You can use these barcode scanner SDKs to add this nifty feature to your app relatively easy. In fact, developing a barcode scanner for a calorie counter app from scratch today is almost like reinventing the wheel.
Integrations with other apps and fitness gadgets
Besides the barcode scanner and various databases, your calorie counter app can get user data from myriads of other fitness apps, habit trackers, sports gadgets, smartwatches, smart scales, and other activity trackers. The bare minimum you need is integrations with:
- Apple HealthKit in an iOS app
- Samsung Health in an Android app
- Google Fit in an Android or iOS app
HIPAA considerations and security
We recommend that you build your calorie counter app as HIPAA compliant. It may seem overkill, but it’s just safer for everybody this way. Some of the third-party apps you integrate with might transfer Personal Health Information (PHI), and you definitely don’t need $100-to-$50,000 fines. The precautions are well known:
- transmit data only via secure HTTPS connections
- integrate Face ID or Touch ID
- encrypt PHI data on the mobile device
- implement session timeouts
- follow best practices from OWASP list of Top 10 Mobile Risks
Cost of Developing a Calorie Counter App
A decent MVP of a calorie counter app will cost you somewhere between $40,000 and $62,000. If you look at MyFitnessPal, this mobile app has been in development since 2009. So, you can imagine the kind of money invested in it.

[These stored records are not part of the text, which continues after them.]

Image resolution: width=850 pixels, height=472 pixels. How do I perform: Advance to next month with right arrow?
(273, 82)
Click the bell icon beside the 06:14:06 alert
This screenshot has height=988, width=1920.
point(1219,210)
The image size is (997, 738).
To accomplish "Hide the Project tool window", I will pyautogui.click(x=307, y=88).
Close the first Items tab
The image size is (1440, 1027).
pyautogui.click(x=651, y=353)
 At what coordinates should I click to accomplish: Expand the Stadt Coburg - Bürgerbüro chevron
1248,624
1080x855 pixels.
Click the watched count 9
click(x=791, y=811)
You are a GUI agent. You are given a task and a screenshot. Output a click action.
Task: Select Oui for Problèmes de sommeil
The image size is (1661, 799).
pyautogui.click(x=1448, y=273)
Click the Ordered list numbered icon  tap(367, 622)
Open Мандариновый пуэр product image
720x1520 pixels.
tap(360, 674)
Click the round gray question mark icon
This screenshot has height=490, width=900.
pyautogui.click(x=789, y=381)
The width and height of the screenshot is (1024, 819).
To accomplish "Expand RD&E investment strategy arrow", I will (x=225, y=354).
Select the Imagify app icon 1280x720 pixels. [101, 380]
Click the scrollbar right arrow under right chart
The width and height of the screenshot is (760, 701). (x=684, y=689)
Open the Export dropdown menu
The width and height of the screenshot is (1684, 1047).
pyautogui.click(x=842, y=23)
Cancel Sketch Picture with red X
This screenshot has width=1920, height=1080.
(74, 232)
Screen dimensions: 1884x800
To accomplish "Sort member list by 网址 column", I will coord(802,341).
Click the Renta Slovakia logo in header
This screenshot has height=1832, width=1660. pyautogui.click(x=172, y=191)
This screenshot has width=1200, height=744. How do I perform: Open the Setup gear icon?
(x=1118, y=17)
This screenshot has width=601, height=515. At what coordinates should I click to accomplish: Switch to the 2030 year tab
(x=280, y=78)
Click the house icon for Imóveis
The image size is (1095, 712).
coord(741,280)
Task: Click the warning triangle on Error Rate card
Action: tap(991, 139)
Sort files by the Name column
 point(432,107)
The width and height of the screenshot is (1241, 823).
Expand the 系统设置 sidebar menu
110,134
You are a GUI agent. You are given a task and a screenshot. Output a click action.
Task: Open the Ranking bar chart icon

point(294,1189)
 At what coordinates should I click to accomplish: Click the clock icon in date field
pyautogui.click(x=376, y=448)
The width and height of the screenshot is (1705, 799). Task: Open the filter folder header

However, you can always start on a lean budget and get out the first version that will help you establish initial user traction. The growth will follow. We also recommend using a cross-platform framework like React Native to get an iOS and Android version out at the same time and on a smaller budget (compared to native apps).
Related: React Native and Swift Comparison
Competitive edge for your calorie counter app
You are probably thinking, “Ok, that must be pretty close to everything I need to know to build a calorie counter app. But how do I make my app a success?” You thoroughly research the competition: MyFitnessPal, Lifesum, Fat Secret, Fooducate, Lose It!, and others. You then pick their weaknesses and turn them into killer features in your app. Some ideas off the top of my head:
Pay special attention to seamless on-boarding
- add social logins for most popular social networks (that people actually use a lot)
- give the user something before asking them to add their biometric data (take them on an app tour)
Be careful with social features
- Propose to share only positive results on the social feed
- Think through the UX and UI. For example, MyFitnessPal implements the social component as a mere web version of their forum, squeezed into the app. FatSecret, in contrast, offers a full-blown social feed with comments, photos, likes, etc. But the same FatSecret app does not hide the bottom bar when you start scrolling to free more space for viewing the social feed.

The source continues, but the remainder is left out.